* _THE RECORDS_:
• • • •

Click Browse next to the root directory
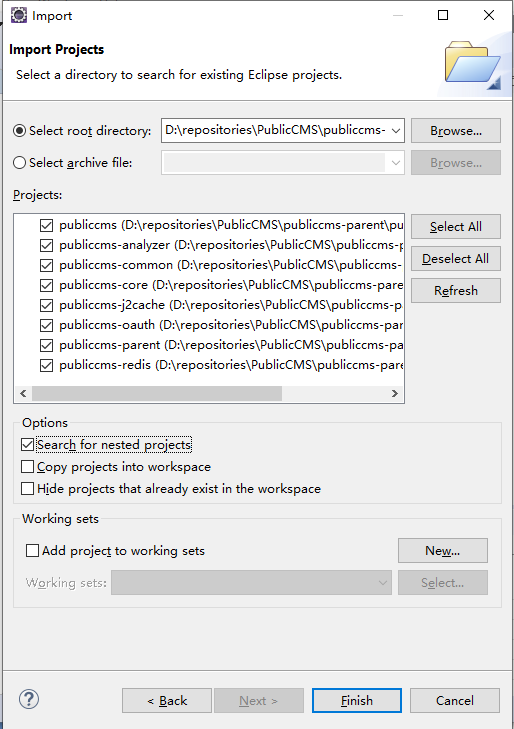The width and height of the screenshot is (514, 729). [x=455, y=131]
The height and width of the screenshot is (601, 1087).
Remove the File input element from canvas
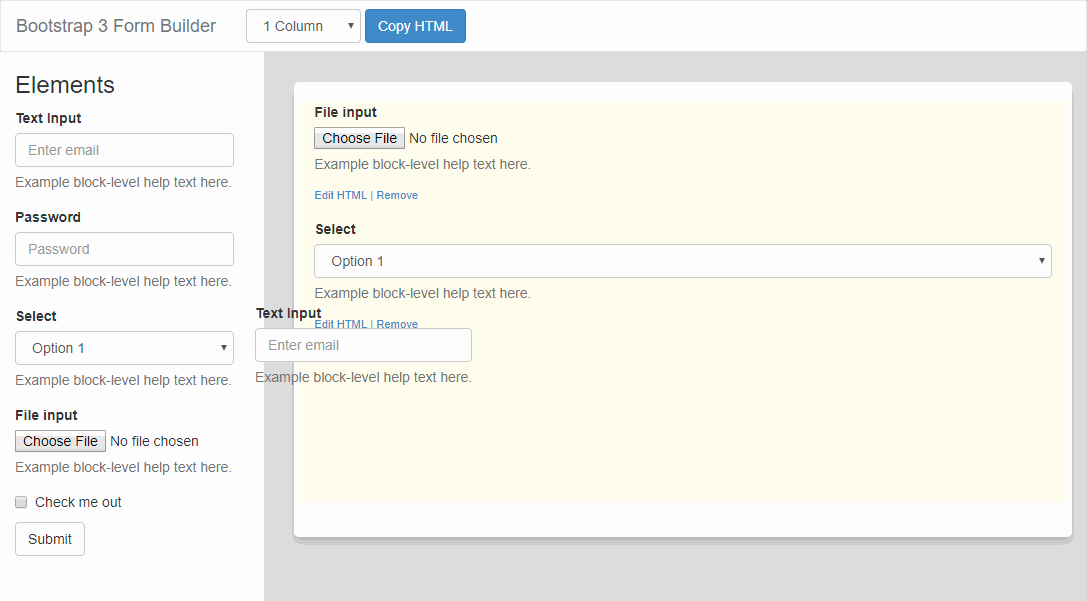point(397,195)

• • • •

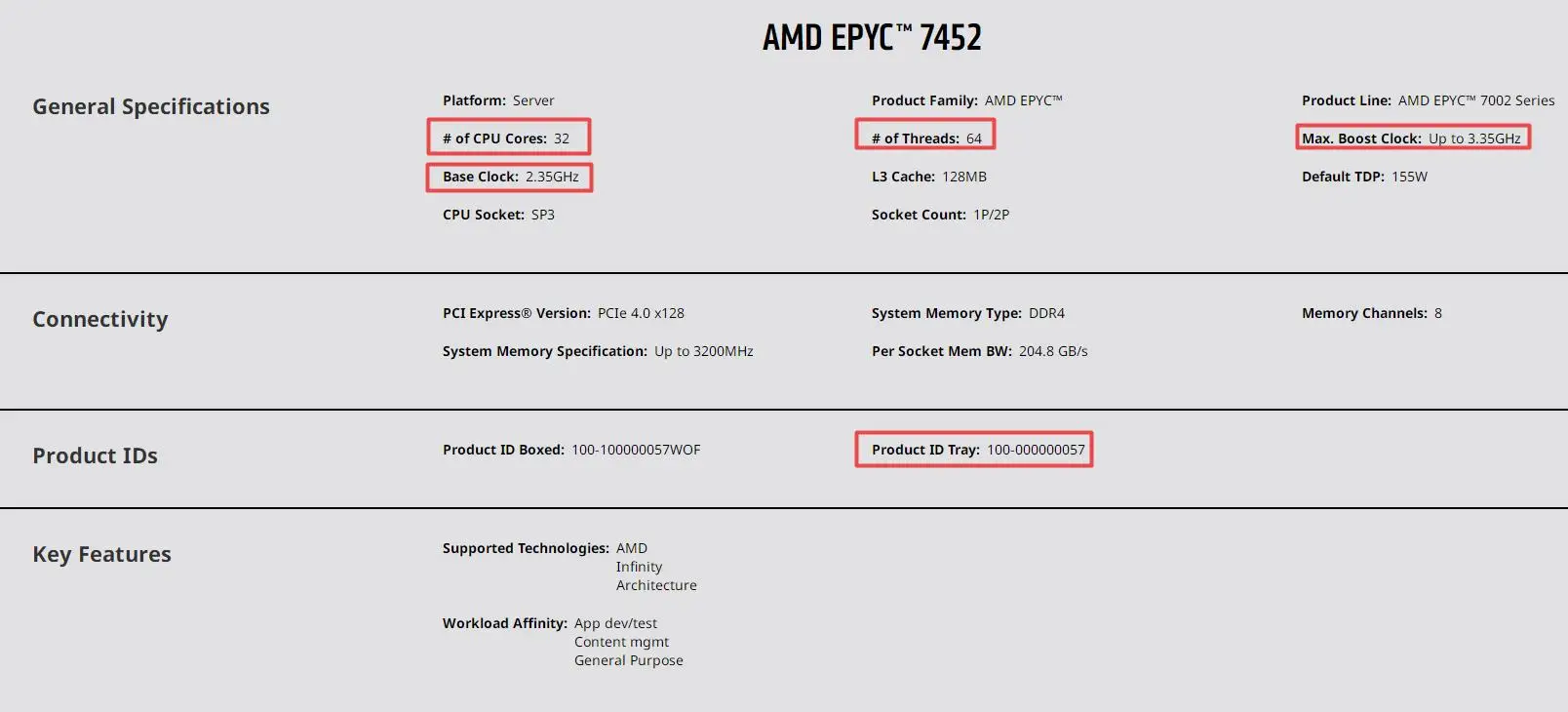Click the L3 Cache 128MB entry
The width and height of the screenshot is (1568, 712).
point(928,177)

• • • •

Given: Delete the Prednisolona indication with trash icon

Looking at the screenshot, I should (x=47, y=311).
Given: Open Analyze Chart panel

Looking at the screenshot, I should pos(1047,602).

• • • •

* _OBJECTIVE_:
Write out the lines from the one containing "Click Browse next to the root directory" through the one containing "point(397,195)", both included, and leave the pictures out.

* _ANSWER FOR THE TASK_:
Click Browse next to the root directory
The width and height of the screenshot is (514, 729). [x=455, y=131]
The height and width of the screenshot is (601, 1087).
Remove the File input element from canvas
point(397,195)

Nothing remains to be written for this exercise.